## Exercise objective
Copy every line from the records below that carries the word "Legal".

[Stored data entries]
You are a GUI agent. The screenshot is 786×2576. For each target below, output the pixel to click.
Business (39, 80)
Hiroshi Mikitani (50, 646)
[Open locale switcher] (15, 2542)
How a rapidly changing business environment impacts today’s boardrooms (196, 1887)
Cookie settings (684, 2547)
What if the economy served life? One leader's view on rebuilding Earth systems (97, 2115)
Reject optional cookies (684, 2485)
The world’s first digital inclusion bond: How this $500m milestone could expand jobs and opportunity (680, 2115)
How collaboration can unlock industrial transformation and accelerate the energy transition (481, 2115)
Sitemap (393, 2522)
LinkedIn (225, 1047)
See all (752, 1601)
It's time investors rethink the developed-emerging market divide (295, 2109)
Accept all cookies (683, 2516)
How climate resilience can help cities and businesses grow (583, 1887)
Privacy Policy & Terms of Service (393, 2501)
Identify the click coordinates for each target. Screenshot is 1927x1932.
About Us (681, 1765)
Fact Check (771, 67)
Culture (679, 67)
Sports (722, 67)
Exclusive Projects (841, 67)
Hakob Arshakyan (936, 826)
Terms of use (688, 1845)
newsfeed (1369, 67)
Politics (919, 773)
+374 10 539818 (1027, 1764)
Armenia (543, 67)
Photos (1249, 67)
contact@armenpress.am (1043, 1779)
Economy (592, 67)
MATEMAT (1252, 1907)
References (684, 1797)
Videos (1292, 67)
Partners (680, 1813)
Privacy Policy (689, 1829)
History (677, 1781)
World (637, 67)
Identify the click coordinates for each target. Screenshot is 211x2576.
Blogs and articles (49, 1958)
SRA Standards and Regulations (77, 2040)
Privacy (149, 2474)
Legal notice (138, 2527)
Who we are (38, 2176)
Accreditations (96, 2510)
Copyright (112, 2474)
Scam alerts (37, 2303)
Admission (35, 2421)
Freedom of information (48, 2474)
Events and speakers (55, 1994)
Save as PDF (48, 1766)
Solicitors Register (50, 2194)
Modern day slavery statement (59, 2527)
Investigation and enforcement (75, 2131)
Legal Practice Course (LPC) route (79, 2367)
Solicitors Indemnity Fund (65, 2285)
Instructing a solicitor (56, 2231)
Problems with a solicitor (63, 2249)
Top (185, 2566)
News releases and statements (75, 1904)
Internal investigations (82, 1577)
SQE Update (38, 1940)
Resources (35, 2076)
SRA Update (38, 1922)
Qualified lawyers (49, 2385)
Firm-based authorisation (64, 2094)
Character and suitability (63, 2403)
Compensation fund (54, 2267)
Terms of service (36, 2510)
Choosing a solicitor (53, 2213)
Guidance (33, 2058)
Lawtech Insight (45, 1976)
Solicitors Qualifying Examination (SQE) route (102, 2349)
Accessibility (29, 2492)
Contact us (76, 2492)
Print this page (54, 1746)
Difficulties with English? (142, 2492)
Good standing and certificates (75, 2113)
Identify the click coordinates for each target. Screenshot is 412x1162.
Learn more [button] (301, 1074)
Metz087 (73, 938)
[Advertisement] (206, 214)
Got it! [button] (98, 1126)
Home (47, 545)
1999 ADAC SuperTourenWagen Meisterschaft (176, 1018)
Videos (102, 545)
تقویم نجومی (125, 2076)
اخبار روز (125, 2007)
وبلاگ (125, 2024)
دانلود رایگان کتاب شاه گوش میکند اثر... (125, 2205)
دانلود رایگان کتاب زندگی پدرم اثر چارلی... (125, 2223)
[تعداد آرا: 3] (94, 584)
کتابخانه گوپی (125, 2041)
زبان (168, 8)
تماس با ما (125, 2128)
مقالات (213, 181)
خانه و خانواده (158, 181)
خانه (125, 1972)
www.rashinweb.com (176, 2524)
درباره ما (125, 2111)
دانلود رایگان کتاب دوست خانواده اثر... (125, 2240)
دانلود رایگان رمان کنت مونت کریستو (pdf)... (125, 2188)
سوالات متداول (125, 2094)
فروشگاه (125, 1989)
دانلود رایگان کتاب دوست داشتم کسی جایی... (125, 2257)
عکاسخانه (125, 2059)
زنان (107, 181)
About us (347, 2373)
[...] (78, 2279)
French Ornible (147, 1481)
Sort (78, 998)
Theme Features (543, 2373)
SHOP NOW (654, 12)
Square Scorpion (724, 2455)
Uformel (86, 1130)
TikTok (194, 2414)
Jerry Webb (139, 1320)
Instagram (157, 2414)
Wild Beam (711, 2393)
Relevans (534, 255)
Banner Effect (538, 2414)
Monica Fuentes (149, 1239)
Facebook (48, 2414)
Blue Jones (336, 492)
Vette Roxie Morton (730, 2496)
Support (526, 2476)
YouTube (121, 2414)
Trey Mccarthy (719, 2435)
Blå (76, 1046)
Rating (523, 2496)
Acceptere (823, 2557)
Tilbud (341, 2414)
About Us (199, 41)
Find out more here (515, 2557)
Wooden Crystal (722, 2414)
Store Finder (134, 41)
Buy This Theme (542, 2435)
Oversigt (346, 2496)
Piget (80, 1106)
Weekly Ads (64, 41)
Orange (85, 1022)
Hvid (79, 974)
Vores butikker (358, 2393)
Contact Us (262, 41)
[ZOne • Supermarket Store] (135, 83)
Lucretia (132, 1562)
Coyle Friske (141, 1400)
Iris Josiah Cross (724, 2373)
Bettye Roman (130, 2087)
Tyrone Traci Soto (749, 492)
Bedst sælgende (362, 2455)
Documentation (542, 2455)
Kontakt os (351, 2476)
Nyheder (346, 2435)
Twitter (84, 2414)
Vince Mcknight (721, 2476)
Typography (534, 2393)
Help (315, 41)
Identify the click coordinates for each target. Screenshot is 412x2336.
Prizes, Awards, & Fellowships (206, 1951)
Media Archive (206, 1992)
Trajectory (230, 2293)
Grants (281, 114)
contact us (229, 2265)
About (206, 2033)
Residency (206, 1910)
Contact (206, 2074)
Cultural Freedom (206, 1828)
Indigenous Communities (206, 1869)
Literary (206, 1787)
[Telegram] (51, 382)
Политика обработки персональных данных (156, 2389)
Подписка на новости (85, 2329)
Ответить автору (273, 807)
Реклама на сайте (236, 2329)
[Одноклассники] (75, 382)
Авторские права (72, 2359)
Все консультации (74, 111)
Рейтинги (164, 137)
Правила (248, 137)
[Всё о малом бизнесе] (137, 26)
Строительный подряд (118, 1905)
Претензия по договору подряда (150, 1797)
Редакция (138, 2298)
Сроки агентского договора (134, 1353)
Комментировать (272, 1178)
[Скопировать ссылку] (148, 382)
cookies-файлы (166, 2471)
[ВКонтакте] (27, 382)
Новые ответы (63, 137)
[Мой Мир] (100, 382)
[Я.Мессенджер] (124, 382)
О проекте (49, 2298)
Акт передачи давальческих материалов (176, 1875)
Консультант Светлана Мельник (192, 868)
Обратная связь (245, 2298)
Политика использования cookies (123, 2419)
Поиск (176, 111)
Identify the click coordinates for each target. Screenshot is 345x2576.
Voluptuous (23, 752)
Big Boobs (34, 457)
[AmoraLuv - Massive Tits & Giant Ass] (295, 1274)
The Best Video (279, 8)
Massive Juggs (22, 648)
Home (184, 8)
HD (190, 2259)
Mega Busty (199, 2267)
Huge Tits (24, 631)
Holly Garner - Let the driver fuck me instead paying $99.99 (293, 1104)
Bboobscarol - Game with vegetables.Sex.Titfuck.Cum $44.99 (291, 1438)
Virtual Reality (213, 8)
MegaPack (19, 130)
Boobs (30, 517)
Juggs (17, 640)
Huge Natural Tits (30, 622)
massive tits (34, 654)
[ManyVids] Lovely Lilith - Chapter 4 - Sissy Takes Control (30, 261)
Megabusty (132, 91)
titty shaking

## Output below
Legal notice (138, 2527)
Legal Practice Course (LPC) route (79, 2367)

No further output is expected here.